_WHAT YOU NEED TO DO_
Nothing but the records, repeated exactly, should form the response.

_EXTRACTED DATA_
============
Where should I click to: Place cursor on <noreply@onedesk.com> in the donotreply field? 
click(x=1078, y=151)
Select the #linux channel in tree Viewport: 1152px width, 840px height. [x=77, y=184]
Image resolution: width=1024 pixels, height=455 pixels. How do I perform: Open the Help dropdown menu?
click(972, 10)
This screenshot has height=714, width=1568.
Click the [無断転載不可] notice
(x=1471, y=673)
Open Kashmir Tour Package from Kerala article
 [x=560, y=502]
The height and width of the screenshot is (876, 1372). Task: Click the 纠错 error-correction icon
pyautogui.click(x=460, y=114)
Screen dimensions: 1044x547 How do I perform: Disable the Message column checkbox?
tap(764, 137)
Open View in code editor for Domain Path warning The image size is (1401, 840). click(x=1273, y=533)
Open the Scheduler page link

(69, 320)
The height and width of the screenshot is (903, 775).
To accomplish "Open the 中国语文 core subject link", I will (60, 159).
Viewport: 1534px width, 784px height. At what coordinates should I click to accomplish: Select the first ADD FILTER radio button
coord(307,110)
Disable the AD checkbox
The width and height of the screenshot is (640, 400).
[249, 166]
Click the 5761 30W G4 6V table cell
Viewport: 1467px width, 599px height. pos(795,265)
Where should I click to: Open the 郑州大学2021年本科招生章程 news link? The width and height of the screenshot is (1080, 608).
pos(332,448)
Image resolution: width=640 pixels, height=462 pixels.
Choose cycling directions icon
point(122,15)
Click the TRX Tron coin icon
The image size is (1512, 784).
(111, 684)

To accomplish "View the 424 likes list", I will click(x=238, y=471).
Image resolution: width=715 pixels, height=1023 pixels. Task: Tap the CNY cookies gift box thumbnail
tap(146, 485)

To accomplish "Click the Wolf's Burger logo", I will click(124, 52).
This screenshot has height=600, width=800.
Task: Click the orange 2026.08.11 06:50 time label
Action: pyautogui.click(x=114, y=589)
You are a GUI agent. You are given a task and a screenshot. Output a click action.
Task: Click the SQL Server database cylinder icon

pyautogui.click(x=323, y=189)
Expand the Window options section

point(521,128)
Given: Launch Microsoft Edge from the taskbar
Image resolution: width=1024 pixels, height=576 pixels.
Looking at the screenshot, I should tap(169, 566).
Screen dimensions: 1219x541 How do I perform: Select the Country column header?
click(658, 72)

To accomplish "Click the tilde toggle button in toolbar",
============
_EXERCISE OUTPUT_
Where should I click to: Place cursor on <noreply@onedesk.com> in the donotreply field? 
click(x=1078, y=151)
Select the #linux channel in tree Viewport: 1152px width, 840px height. [x=77, y=184]
Image resolution: width=1024 pixels, height=455 pixels. How do I perform: Open the Help dropdown menu?
click(972, 10)
This screenshot has height=714, width=1568.
Click the [無断転載不可] notice
(x=1471, y=673)
Open Kashmir Tour Package from Kerala article
 [x=560, y=502]
The height and width of the screenshot is (876, 1372). Task: Click the 纠错 error-correction icon
pyautogui.click(x=460, y=114)
Screen dimensions: 1044x547 How do I perform: Disable the Message column checkbox?
tap(764, 137)
Open View in code editor for Domain Path warning The image size is (1401, 840). click(x=1273, y=533)
Open the Scheduler page link

(69, 320)
The height and width of the screenshot is (903, 775).
To accomplish "Open the 中国语文 core subject link", I will (60, 159).
Viewport: 1534px width, 784px height. At what coordinates should I click to accomplish: Select the first ADD FILTER radio button
coord(307,110)
Disable the AD checkbox
The width and height of the screenshot is (640, 400).
[249, 166]
Click the 5761 30W G4 6V table cell
Viewport: 1467px width, 599px height. pos(795,265)
Where should I click to: Open the 郑州大学2021年本科招生章程 news link? The width and height of the screenshot is (1080, 608).
pos(332,448)
Image resolution: width=640 pixels, height=462 pixels.
Choose cycling directions icon
point(122,15)
Click the TRX Tron coin icon
The image size is (1512, 784).
(111, 684)

To accomplish "View the 424 likes list", I will click(x=238, y=471).
Image resolution: width=715 pixels, height=1023 pixels. Task: Tap the CNY cookies gift box thumbnail
tap(146, 485)

To accomplish "Click the Wolf's Burger logo", I will click(124, 52).
This screenshot has height=600, width=800.
Task: Click the orange 2026.08.11 06:50 time label
Action: pyautogui.click(x=114, y=589)
You are a GUI agent. You are given a task and a screenshot. Output a click action.
Task: Click the SQL Server database cylinder icon

pyautogui.click(x=323, y=189)
Expand the Window options section

point(521,128)
Given: Launch Microsoft Edge from the taskbar
Image resolution: width=1024 pixels, height=576 pixels.
Looking at the screenshot, I should tap(169, 566).
Screen dimensions: 1219x541 How do I perform: Select the Country column header?
click(658, 72)

To accomplish "Click the tilde toggle button in toolbar",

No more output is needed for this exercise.